Decompose string into blocks

7

Your program's input is a string containing whitespaces, parentheses, and other characters. The string is assumed to be parenthesed correctly, i.e. each right parenthesis matches a unique left parenthesis and vice versa : so the program is allowed to do anything on incorrectly parenthesed strings, such as )abc, (abc or )abc(. The character interval between a left parenthesis and the corresponding right parenthesis (including the parentheses) is called a parenthesed interval.
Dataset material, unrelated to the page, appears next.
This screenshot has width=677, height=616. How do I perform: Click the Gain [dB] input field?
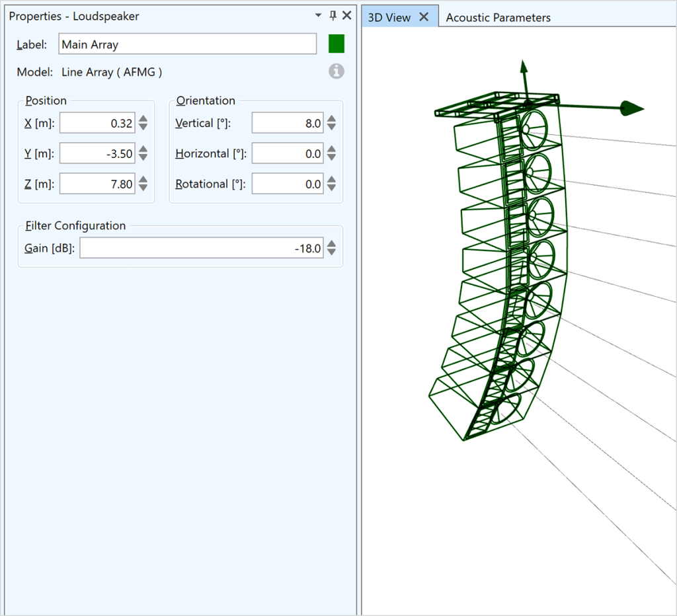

Your program's job is to decompose the string into blocks according to the rules below, and output the result as a "vertical list", with one block per line.

Now, two characters in the string are in the same block if either

(a) there is no whitespace character strictly between them

or

(b) there is a parenthesed interval containing them both.

Also,

(c) Whitespaces not in any parenthesed interval are mere separators and to be discarded in the decomposition. All the other characters (including whitespaces) are retained.
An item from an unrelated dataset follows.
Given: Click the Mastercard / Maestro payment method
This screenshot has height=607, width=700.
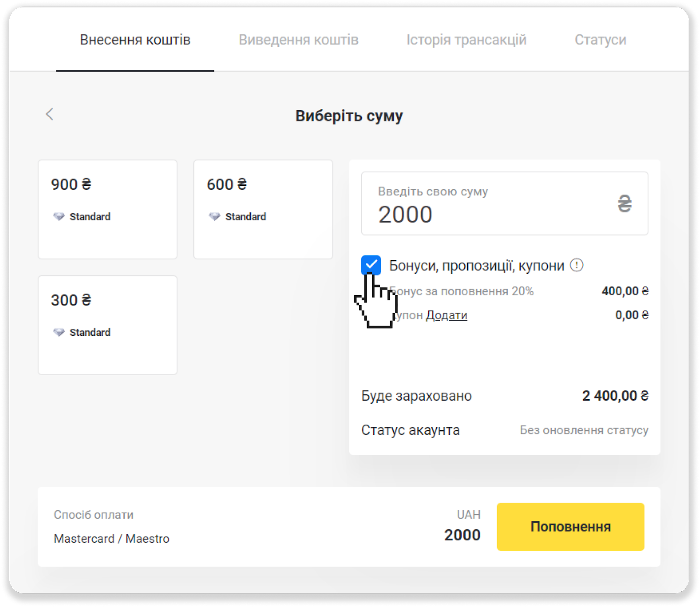Looking at the screenshot, I should point(112,539).
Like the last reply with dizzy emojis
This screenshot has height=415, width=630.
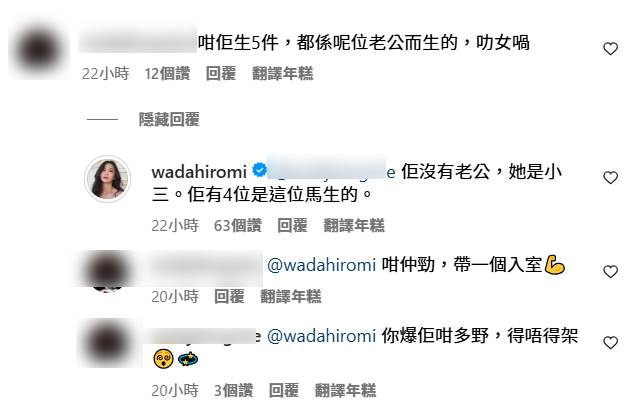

For example, if the input is

I guess     () if(you say ( so)), I'll have((  ))to pack my (((things))) and go

The output should be

I
guess
()
if(you say ( so)),
I'll
have((  ))to
pack
my
(((things)))
and
go

Another useful test (thanks to NinjaBearMonkey) :

Hit the ( Road (Jack Don't) come ) back (no (more ) ) no more

The output should be

Hit
the
( Road (Jack Don't) come )
back
(no (more ) )
no 
more

The shortest code in bytes wins.

Ewan Delanoy

Posted 2016-07-09T14:31:31.193

Reputation: 995

You might want to have something like ((foo) bar) in the test case where all parentheses aren't closed at once. – NinjaBearMonkey – 2016-07-09T15:37:42.110

1@NinjaBearMonkey if(you say ( so)), – Neil – 2016-07-09T15:42:00.877

1A test case including something like a( b )c( d )e would also be good. – Martin Ender – 2016-07-09T19:22:15.160

1Can the input start or end with spaces? – Martin Ender – 2016-07-09T19:27:56.830

Answers

3

MATL, 22 bytes

j0G40=G41=-YsG32=*g(Yb

Try it online!

Explanation

This uses a builtin function for splitting a string at spaces. To avoid splitting at spaces between matching parentheses, these are first detected and replaced by character 0. This is not detected as a space by the string-splitting function, but is treated as a space by the implicit display function.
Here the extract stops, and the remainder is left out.